If the testing function does not speed up at the same rate, the outcome is not “faster shipping”. It is loss of control. More changes flow through the same narrow verification gate, the gate becomes the bottleneck or starts being skipped, and production quietly turns into the test environment. The first symptoms are subtle - a few more rollbacks, an unexplained rise in customer-reported defects, a regression that escapes for two sprints before anyone notices. The later symptoms are not subtle. They are an audit finding, a regulatory letter, or a paying customer telling you they no longer trust the software they built their operation on.
Organizations that pair an AI-accelerated dev team with a 2018-shaped test process are, usually without realising it, dialling up risk every sprint. The only stable answer is that test speed has to grow at least as fast as dev speed. That is the part that makes regression automation strategic now, not tactical.

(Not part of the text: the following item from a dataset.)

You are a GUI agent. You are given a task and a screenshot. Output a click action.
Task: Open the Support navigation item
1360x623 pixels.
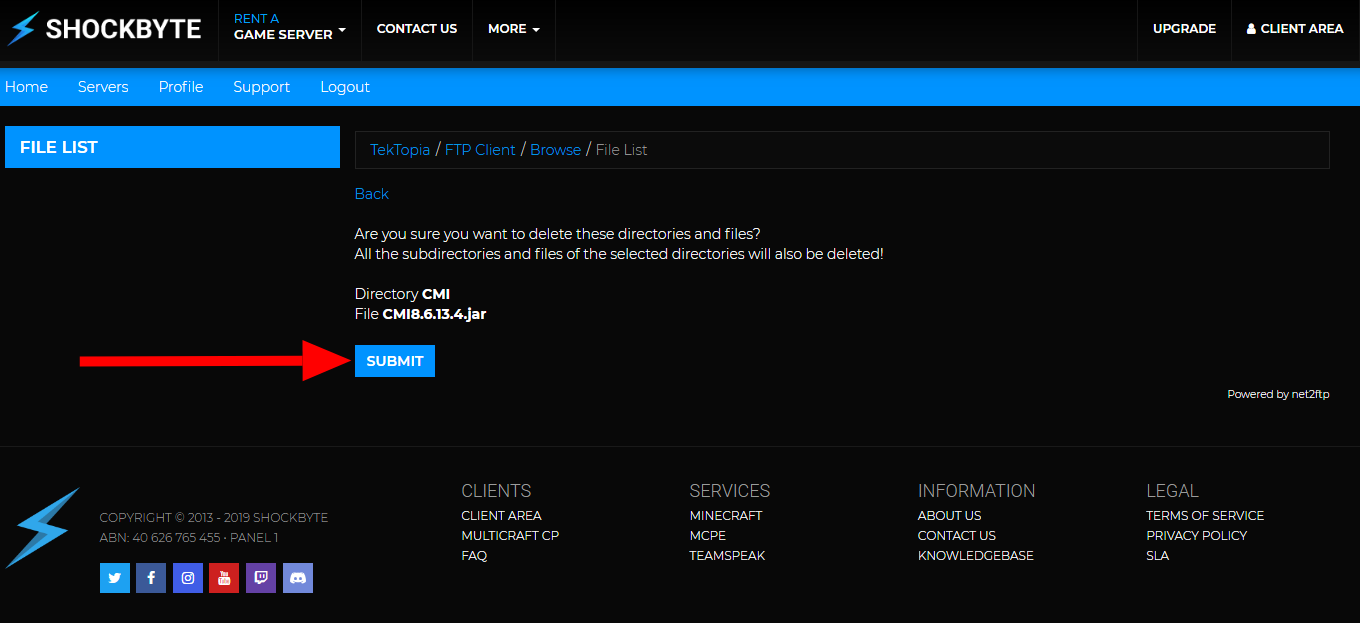(261, 87)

Why the local / hybrid model out-delivers now
The offshore-testing model was a procurement choice, not a quality one. It made sense when test labour was the bottleneck and headcount was the lever. The contract structure, billed by tester-hours, matched the work shape.
That shape is outdated for the new economics. A team billed by the hour has no built-in reason to compress two-thirds of the manual work into automation. Filling Jira X-Ray tickets with “tested” generates a billable hour but does not secure the long-term stability of a digital product. Producing an automated, semi-autonomous regression suite would shrink the invoice. Most teams in that contract therefore keep producing the artifact, not the asset - and they cannot, on the side, also be the people who notice that the German invoice header says “MwSt.” where it should say “Mwst.”, because they don’t read the language the customer reads.
A small local or hybrid team optimized for test automation works the other way around. The faster the regression suite catches defects unattended, the sooner the team is free to ship the next features and run a few exploratory manual tests to surface the real issues. Someone on the team understands the customer’s business context - including its language - and spots when the date format is rendering the wrong day. The leverage from AI compounds. Resources naturally align with delivered value and the lasting value of the product, not with how many tester-hours got logged this sprint.
If this is the shape of test process you want, that is the brief of our QA & Test Automation service.
Where the testing budget actually has to go
Testing isn't a phase you finish. It is a 30% to 70% line item that runs for the life of the software, and the only question worth asking is whether your spend is buying an artifact or an asset.
Regression that runs unattended at every step toward release - and that someone on the team can read in the target language - is what protects the product's value over five years. Everything else is documentation.
AI is accelerating development teams faster than most testing functions can keep up. If your test process hasn't compressed in step with your dev throughput, you are losing control even if the dashboards still look green. Pick a team whose contract is aligned with the software lasting, not with the hours logged this sprint.